To do: Reproduce every record below word for word and include no pictures.

(Data items)
((

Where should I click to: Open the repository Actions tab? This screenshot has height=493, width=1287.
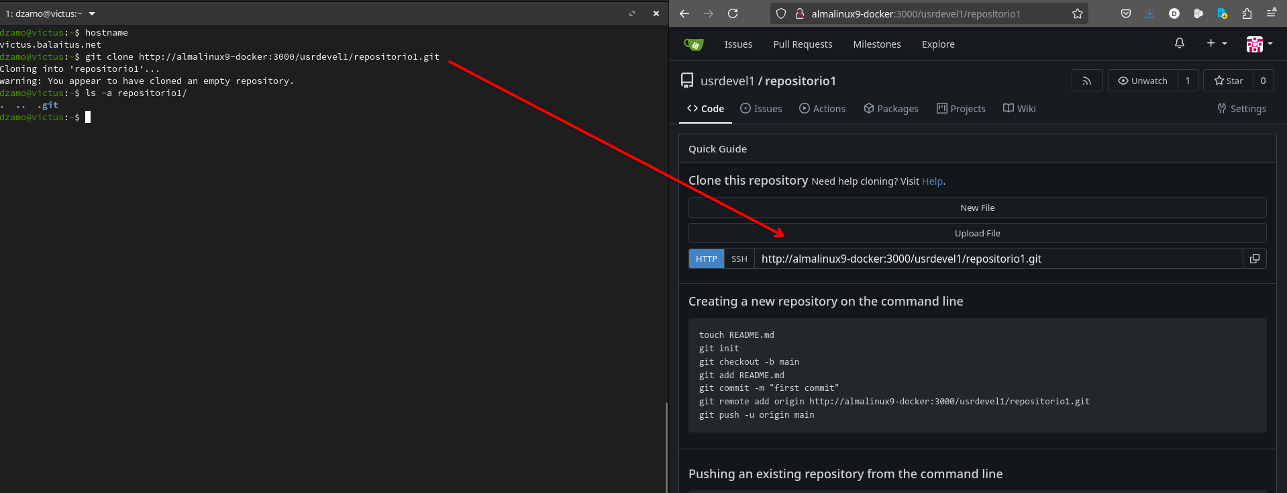[822, 109]
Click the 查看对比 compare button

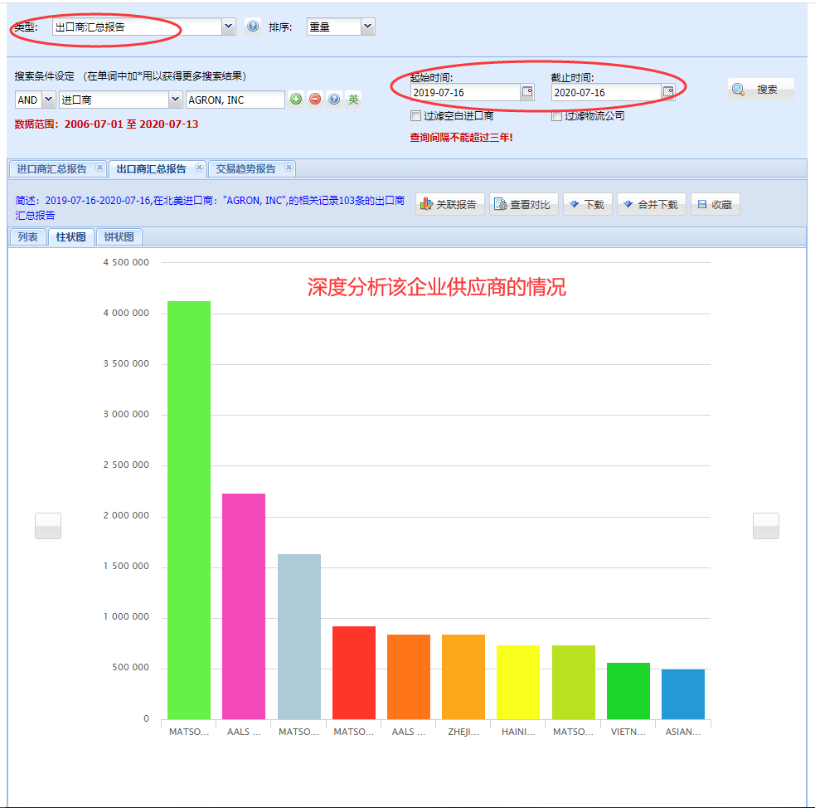(523, 203)
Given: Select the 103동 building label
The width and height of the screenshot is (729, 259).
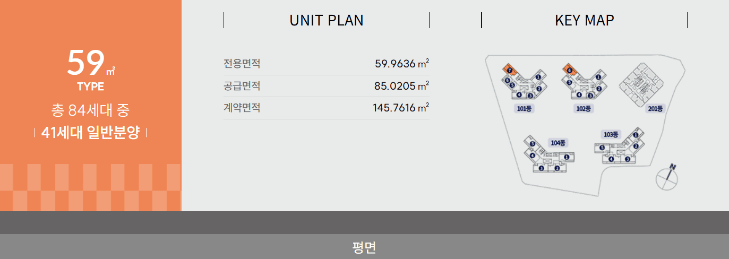Looking at the screenshot, I should pyautogui.click(x=611, y=134).

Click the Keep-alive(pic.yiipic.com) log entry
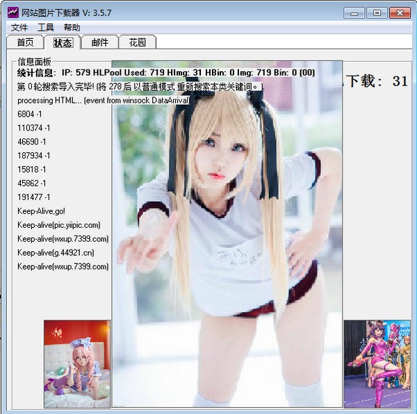coord(59,225)
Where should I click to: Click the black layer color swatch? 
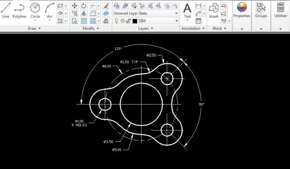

))

The answer:
Where should I click to: Open the repository Actions tab? This screenshot has height=493, width=1287.
[822, 109]
Click the 查看对比 compare button

(523, 203)
Given: Select the 103동 building label
The width and height of the screenshot is (729, 259).
Looking at the screenshot, I should pyautogui.click(x=611, y=134).

Click the Keep-alive(pic.yiipic.com) log entry
coord(59,225)
Where should I click to: Click the black layer color swatch? 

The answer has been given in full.